The gripping mechanism includes at least one set of hydraulic actuator tensioning cylinders 132 to transversely move chain drive substructure assemblies 41 toward or away from each other, to thereby selectively maintain gripping resistance on the drive chains 128. The apparatus 42 further includes a plurality of independently actuated hydraulic cylinders 134 to further adjust the width or space between chains 128 to handle varying sizes of casing, drill pipe, coiled tubing or conventional tubing. Each hydraulic cylinder 134 adjusts a portion of the beams or rails 136 upon which the chains 128 ride. The beams or rails 136 may include friction reducing members thereon, such as wear pads or rollers. This assembly offers an improvement over the injector disclosed in U.S. Pat. No. 4,655,291 in that each entire chain drive substructure assembly 41 in the present invention is independently movable transversely relative to the injector 42 superstructure, rather than merely having pressure beam adjustments for a portion of the length of each drive chain.
The pipe string 126 may be assembled as it is run into the well, or it can be fed from a reel or basket via suitable guide means to the apparatus.
The apparatus 42 may include multiple pairs of vertically spaced apart drive chains 128 in drive chain assemblies 43 as shown in FIG. 3, to allow jointed pipe casing or tubing to pass therethrough without damage to the connections thereon. One pair of drive chains 128 being interlocked by control means on the jointed pipe, casing or tubing while the other pair of drive chains is released so that the joint may pass through. A suitable control means is used for the purpose of controlling such apparatus 42 including appropriate sensing means 140.
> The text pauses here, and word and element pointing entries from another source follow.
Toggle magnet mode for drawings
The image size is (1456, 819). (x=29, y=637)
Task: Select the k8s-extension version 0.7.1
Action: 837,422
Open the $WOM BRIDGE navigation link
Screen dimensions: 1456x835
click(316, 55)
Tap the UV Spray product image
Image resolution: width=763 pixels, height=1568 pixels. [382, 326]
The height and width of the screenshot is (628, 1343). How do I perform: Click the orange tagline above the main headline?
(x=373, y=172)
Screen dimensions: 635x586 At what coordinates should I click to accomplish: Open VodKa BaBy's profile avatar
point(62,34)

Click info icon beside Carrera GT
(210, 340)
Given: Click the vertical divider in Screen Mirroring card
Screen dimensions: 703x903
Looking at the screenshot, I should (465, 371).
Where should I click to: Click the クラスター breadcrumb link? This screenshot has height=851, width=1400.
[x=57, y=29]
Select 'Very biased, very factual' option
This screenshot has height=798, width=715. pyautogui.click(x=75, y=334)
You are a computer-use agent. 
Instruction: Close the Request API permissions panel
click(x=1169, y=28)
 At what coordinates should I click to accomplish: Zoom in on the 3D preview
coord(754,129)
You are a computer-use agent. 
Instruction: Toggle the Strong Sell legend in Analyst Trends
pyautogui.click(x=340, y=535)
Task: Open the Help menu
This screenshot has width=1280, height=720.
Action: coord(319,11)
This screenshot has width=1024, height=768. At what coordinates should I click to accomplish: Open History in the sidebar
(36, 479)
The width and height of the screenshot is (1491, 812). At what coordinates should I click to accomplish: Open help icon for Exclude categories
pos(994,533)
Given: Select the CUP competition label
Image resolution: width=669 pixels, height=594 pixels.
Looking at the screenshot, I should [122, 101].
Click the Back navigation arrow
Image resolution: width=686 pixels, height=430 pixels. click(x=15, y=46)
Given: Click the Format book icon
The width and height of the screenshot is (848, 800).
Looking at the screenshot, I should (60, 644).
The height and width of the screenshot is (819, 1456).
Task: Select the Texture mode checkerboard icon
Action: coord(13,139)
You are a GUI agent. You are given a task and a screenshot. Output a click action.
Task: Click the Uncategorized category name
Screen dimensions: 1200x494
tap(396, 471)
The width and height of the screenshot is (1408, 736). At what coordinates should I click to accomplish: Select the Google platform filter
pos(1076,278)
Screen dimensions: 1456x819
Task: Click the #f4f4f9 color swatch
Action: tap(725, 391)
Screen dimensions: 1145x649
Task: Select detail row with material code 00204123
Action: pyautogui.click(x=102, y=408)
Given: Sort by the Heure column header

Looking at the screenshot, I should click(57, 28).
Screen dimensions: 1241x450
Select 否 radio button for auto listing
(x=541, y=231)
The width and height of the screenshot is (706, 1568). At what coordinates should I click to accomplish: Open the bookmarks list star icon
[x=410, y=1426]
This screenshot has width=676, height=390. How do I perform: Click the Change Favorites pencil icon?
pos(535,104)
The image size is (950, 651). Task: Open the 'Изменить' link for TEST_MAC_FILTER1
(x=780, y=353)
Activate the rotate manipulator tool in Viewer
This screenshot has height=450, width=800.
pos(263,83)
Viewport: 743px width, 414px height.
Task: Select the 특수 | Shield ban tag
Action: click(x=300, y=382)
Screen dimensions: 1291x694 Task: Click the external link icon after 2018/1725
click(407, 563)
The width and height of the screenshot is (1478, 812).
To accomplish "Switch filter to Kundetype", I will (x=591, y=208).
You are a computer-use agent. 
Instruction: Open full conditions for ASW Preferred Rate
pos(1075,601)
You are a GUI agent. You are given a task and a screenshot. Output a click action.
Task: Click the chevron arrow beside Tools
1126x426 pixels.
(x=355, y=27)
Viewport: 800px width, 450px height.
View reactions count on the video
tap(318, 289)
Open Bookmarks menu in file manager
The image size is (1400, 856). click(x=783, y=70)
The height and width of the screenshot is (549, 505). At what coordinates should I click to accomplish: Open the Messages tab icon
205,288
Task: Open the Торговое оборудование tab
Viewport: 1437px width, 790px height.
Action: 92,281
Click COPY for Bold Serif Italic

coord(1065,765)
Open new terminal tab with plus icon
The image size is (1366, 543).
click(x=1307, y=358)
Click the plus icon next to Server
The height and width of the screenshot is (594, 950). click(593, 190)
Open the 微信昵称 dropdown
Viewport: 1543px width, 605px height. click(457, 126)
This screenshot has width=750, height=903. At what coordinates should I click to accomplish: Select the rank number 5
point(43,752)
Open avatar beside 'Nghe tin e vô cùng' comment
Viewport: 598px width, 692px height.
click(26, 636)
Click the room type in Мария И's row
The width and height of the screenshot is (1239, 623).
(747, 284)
Based upon the foregoing, it can be easily seen that the apparatus of the present invention is capable of running either jointed pipe, casing or tubing in addition to various sizes of coiled tubing used in wells. The apparatus also minimizes damage to the coiled tubing from inadequate support and small bending radius goosenecks. The apparatus further provides an independently mounted gooseneck which is movable and readily positioned with respect to the injector. Additionally, the injector is mounted below the work surface, being secured to the surface equipment at the well site, having readily variable width drive chains and chain beams to allow the passage of jointed pipe, casing, jointed tubing and bottom hole components therethrough. Also, the bottom hole components may be assembled, disassembled, and attached to the coiled tubing string on the work platform for use in the well without interference from the injector.
Having thus described my invention, those of ordinary skill in the art will recognize that various changes, additions, deletions and modifications may be made that are within the scope of the invention.
While the particular invention as herein shown and disclosed in detail is fully capable of obtaining the objects and providing the advantages hereinbefore stated, it is to be understood that this disclosure is merely illustrative of the presently preferred embodiments of the invention and that no limitations are intended other than as described in the appended claims.